►
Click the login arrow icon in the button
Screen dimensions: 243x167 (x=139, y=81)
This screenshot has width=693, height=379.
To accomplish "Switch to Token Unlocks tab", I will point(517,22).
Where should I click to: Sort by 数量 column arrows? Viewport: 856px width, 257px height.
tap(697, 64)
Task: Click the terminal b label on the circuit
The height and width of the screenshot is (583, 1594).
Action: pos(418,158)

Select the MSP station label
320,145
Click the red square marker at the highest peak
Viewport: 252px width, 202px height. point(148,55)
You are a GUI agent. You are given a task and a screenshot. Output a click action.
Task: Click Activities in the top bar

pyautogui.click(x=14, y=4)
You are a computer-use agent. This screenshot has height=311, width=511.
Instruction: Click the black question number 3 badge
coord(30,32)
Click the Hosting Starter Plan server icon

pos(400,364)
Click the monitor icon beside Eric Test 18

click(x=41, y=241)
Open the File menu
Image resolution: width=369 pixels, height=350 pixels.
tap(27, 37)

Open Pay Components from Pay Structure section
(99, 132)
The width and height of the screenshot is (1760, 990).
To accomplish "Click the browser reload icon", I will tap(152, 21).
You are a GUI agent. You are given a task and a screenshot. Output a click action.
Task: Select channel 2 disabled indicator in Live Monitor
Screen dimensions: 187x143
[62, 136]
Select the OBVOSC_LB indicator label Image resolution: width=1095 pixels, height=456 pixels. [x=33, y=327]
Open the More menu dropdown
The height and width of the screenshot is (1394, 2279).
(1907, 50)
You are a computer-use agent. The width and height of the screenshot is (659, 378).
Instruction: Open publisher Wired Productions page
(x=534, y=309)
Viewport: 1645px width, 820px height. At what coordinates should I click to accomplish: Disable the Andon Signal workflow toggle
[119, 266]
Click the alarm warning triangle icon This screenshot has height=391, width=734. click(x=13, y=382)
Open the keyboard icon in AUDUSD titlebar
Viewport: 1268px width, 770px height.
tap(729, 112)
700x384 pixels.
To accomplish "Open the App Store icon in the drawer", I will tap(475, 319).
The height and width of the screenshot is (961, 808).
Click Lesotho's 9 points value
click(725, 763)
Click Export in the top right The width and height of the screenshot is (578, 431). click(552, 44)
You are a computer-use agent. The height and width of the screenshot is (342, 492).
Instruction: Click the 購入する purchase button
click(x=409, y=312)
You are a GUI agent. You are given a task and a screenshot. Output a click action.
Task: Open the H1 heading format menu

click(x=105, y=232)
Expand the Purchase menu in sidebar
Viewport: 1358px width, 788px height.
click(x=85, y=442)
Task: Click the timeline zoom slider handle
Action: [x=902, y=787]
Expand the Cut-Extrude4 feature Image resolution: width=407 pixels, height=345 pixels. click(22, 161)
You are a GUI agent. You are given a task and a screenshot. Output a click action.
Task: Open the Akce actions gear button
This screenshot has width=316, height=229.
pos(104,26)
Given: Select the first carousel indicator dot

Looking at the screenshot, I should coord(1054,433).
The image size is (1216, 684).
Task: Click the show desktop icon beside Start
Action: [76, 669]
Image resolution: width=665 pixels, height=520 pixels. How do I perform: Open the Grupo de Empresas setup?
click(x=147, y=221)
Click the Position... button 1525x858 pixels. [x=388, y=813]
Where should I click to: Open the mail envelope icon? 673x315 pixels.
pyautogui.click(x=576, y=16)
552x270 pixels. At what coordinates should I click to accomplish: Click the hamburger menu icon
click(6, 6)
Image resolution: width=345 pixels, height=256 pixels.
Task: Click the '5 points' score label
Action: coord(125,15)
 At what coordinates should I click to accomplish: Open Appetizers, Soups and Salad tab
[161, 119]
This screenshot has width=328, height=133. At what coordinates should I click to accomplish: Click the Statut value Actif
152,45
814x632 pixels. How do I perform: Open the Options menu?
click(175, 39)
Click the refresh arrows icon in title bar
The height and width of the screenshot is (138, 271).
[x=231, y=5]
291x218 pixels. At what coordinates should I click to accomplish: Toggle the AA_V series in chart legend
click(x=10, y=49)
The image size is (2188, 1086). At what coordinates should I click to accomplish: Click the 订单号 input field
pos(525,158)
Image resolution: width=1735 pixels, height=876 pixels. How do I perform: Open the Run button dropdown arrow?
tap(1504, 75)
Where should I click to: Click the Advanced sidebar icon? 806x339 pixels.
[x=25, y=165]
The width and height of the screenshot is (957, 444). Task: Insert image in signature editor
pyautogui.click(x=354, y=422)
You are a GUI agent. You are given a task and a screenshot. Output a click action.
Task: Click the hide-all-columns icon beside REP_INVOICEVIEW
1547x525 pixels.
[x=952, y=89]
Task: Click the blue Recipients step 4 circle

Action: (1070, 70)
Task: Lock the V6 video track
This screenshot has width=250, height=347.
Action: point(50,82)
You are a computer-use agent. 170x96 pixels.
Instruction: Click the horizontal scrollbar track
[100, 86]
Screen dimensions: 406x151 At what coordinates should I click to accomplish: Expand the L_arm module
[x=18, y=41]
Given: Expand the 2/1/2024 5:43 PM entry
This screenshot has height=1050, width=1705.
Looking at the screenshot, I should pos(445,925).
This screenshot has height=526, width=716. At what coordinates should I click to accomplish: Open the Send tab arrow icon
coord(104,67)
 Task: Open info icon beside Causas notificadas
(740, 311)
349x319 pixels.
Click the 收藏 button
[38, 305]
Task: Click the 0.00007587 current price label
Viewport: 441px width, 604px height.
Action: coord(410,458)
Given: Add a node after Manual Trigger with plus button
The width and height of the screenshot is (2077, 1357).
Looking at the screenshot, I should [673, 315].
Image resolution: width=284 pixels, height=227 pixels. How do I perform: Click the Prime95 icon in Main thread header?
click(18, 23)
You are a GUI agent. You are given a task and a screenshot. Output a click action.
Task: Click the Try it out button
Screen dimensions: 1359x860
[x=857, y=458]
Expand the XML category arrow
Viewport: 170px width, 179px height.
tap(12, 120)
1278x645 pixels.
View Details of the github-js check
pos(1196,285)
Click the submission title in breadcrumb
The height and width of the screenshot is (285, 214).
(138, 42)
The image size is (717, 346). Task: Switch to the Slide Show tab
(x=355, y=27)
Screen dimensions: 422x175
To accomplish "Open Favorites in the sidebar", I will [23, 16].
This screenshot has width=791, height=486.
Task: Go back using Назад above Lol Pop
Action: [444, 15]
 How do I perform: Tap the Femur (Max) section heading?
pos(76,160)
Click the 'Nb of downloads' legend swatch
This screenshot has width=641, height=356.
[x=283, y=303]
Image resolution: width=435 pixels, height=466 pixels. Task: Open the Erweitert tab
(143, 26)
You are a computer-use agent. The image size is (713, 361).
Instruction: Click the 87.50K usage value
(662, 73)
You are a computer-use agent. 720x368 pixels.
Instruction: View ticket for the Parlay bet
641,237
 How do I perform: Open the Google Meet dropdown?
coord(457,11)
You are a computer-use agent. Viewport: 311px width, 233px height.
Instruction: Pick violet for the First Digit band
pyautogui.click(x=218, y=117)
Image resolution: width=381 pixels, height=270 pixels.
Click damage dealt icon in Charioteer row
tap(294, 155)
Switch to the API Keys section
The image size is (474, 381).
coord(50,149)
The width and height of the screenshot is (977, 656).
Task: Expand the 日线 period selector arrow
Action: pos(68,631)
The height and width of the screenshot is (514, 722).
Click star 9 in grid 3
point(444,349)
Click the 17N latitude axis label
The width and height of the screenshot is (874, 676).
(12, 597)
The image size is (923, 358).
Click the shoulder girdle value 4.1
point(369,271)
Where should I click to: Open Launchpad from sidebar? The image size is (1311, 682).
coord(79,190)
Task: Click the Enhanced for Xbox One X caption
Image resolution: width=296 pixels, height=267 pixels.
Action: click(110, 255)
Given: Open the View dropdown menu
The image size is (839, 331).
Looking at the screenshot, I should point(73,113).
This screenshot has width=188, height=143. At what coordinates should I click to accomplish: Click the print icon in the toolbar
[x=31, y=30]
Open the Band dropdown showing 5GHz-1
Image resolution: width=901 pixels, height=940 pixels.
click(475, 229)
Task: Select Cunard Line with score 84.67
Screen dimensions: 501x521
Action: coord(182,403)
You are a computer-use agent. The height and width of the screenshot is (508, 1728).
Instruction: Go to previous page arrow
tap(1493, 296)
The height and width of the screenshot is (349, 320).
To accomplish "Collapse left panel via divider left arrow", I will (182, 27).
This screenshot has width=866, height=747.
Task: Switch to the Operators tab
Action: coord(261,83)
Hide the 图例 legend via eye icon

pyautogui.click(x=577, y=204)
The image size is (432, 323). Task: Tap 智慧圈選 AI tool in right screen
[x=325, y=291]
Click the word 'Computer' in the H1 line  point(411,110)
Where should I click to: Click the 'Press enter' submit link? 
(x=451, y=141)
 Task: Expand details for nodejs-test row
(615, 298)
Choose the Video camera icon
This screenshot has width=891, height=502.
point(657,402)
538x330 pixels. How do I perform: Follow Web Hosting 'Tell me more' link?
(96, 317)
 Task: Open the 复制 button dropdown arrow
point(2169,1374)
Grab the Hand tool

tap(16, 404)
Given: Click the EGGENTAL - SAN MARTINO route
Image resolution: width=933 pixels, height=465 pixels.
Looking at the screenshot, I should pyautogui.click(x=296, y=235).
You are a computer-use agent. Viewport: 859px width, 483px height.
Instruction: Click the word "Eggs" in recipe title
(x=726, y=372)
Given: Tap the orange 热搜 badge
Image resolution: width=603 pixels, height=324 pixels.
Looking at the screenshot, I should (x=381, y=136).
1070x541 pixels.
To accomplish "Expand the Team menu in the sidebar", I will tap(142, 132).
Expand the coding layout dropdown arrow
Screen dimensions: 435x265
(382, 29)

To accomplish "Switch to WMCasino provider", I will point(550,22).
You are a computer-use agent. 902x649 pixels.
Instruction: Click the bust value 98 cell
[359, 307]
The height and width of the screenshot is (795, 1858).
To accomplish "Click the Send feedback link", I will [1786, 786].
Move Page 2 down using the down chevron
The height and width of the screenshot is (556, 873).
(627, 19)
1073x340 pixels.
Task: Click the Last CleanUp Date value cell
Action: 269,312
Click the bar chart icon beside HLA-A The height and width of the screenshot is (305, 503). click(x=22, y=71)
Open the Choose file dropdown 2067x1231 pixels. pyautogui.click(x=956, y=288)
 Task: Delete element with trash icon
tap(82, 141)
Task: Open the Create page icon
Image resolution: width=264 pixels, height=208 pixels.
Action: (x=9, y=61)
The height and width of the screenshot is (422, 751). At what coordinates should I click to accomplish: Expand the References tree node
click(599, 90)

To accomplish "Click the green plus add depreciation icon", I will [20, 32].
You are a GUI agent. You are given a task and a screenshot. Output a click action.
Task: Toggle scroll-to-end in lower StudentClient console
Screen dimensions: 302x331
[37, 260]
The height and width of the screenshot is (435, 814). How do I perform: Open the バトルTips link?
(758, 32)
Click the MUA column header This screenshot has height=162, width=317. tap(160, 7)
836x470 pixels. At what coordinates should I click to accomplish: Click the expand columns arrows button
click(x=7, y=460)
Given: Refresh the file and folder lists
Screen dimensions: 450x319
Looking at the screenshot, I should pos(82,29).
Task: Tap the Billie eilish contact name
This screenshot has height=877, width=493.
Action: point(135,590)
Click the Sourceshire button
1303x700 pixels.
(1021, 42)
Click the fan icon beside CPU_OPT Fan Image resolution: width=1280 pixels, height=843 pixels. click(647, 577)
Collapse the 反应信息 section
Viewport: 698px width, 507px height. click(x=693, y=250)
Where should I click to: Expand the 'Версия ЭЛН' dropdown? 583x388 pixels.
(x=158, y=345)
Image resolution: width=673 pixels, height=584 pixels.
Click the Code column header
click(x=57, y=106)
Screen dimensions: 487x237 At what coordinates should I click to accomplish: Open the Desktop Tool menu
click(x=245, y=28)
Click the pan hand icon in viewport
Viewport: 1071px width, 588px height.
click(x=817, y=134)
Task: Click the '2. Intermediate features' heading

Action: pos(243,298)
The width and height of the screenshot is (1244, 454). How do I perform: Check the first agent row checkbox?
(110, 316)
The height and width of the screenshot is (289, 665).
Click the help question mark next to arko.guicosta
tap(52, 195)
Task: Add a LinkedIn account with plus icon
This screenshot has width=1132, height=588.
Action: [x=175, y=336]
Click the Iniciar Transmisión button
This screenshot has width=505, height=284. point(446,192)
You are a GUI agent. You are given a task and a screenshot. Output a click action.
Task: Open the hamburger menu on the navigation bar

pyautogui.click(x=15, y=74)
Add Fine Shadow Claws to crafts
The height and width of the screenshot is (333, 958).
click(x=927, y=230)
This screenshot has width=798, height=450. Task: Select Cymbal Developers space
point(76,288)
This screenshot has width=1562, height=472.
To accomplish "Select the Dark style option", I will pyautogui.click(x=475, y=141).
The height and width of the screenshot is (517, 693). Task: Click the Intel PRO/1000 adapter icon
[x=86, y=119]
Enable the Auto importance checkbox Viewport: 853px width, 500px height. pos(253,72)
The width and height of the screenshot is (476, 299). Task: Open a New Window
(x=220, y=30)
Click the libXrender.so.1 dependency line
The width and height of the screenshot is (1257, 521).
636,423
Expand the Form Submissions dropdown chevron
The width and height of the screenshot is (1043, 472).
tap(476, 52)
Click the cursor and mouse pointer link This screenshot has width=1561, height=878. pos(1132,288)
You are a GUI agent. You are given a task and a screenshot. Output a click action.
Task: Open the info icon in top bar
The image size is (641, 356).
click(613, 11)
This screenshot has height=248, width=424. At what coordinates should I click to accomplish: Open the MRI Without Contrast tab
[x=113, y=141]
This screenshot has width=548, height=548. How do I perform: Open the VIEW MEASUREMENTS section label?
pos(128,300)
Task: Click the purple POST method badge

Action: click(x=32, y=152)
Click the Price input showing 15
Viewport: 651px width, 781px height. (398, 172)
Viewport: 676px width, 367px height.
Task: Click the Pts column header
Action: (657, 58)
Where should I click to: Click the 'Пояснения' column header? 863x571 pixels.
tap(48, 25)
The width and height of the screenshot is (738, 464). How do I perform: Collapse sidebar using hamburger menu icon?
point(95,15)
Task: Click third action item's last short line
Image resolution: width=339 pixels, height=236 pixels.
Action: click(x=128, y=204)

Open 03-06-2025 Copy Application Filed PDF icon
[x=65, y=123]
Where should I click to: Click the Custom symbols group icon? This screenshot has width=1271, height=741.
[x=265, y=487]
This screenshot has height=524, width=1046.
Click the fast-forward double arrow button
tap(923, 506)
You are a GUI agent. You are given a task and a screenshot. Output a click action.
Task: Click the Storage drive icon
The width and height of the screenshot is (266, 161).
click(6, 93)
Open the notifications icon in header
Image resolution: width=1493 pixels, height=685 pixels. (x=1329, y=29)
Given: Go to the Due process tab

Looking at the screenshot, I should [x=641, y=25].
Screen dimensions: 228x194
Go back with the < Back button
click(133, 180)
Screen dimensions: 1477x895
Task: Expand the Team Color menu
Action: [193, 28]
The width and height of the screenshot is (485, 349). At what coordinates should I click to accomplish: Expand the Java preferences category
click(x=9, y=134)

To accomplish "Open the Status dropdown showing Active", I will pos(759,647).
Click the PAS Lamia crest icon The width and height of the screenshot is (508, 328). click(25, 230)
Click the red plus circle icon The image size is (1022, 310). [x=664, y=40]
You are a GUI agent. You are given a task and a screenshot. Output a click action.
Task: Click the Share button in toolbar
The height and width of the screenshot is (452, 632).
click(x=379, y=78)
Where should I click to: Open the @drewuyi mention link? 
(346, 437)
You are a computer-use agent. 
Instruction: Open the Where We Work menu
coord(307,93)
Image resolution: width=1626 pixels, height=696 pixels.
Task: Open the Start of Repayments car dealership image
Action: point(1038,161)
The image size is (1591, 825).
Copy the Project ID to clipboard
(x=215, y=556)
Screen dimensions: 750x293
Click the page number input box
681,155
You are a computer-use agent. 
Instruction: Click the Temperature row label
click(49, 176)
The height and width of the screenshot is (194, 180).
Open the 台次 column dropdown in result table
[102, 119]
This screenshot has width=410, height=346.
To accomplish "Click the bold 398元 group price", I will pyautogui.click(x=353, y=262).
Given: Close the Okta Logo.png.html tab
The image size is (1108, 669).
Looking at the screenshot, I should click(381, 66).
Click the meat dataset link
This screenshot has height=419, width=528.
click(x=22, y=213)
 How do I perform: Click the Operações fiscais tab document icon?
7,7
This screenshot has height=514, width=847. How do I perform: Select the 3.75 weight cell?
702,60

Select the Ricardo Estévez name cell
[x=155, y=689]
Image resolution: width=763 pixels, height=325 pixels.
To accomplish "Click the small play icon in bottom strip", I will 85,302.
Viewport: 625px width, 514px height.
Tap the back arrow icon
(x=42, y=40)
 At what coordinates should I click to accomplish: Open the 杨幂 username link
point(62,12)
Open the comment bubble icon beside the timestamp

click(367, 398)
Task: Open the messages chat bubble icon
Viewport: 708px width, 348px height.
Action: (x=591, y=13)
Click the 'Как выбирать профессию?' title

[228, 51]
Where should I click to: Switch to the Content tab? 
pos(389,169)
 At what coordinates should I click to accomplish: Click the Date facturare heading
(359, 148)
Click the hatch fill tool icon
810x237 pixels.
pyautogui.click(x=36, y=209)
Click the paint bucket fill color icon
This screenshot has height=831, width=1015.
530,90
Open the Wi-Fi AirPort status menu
◄
## Required task
Update the data from its first line through the line containing "Viewport: 252px width, 202px", and replace "red square marker" with "blue square marker" while leaving everything else the same.

## Response
Click the login arrow icon in the button
Screen dimensions: 243x167 (x=139, y=81)
This screenshot has width=693, height=379.
To accomplish "Switch to Token Unlocks tab", I will point(517,22).
Where should I click to: Sort by 数量 column arrows? Viewport: 856px width, 257px height.
tap(697, 64)
Task: Click the terminal b label on the circuit
The height and width of the screenshot is (583, 1594).
Action: pos(418,158)

Select the MSP station label
320,145
Click the blue square marker at the highest peak
Viewport: 252px width, 202px height. point(148,55)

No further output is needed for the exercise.